East-Tallinn Central Hospital made an important step forward in the therapy of patients with prostate cancer

19. January 2018

On Friday, January 12th, 2018 the first 18F-PSMA PET/CT scans in Estonia were performed in patients with prostate cancer.

On Friday, January 12th, 2018 the first 18F-PSMA PET/CT scans in Estonia were performed in patients with prostate cancer. Scans were performed in two patients with biochemical relaps after surgical treatment, and in two patients with primary diagnosis in evaluating the dissemination of the disease. Based on the examination results, it is possible to choose the best treatment method for every single patient.

PSMA or prostate-specific membrane antigen binds to prostate cancer cells in the primary and also in metastatic lesions.

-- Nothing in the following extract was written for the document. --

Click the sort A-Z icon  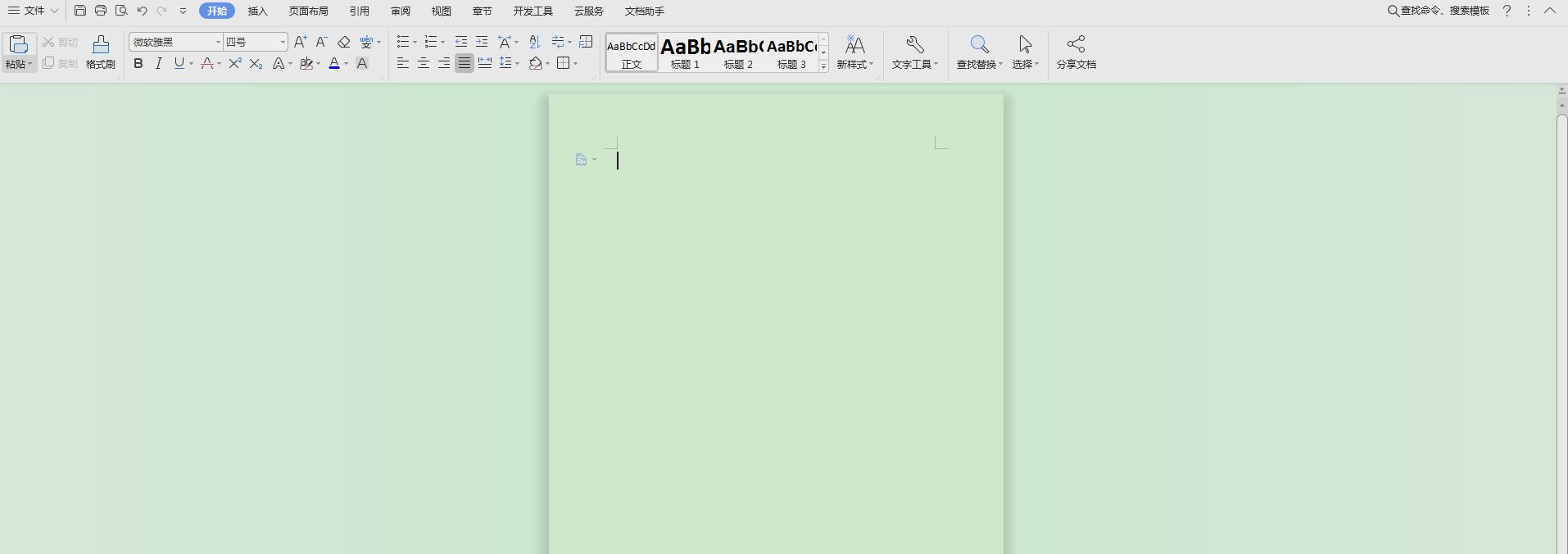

18F is a radioactive isotope of fluorine, it enables visualisation of the PSMA molecules by means of a hybrid imaging device. The hybrid imaging scanner consists of a positron emission tomograph (PET) and a computer tomograph (CT). The major advantage of PET/CT scan is the big imaging area – as a patient is examined from the base of skull to the midthighs, it is possible to find metastases outside the pelvic area also.

18F-PSMA PET/CT examination is predominantly used in case of biochemical relapse of prostate cancer. This examination allows very early detection of recurrent lesions in patients with very slight elevation of prostate-specific antigen (PSA) (starting from 0.1–0.2 ng/ml). Furthermore, the 18F-PSMA PET scan is beneficial in patients with primarily diagnosed high-risk prostate cancer (Gleason score >7, PSA >20 ng/ml, clinical stage T2c – 3a).

The implementation of this innovative method was made possible by international cooperation between Nuclear Medicine and Urology Centres of the East-Tallinn Central Hospital (Estonia), MAP Medical Technologies OY (Finland) and Alliance Medical BV (Netherlands).

A – PET-scan from the base of skull to midthighs. Physiological 18F-PSMA uptake in the salivary glands, kidneys, liver, spleen, intestines and urinary bladder. Multiple small recurrent lesions are revealed in the pelvic area.

B – CT-scan: small round nodules in front of the coccyx.

C – PET and CT images combined: lesions in the pelvic area in front of the coccyx are labelled with 18F-PSMA.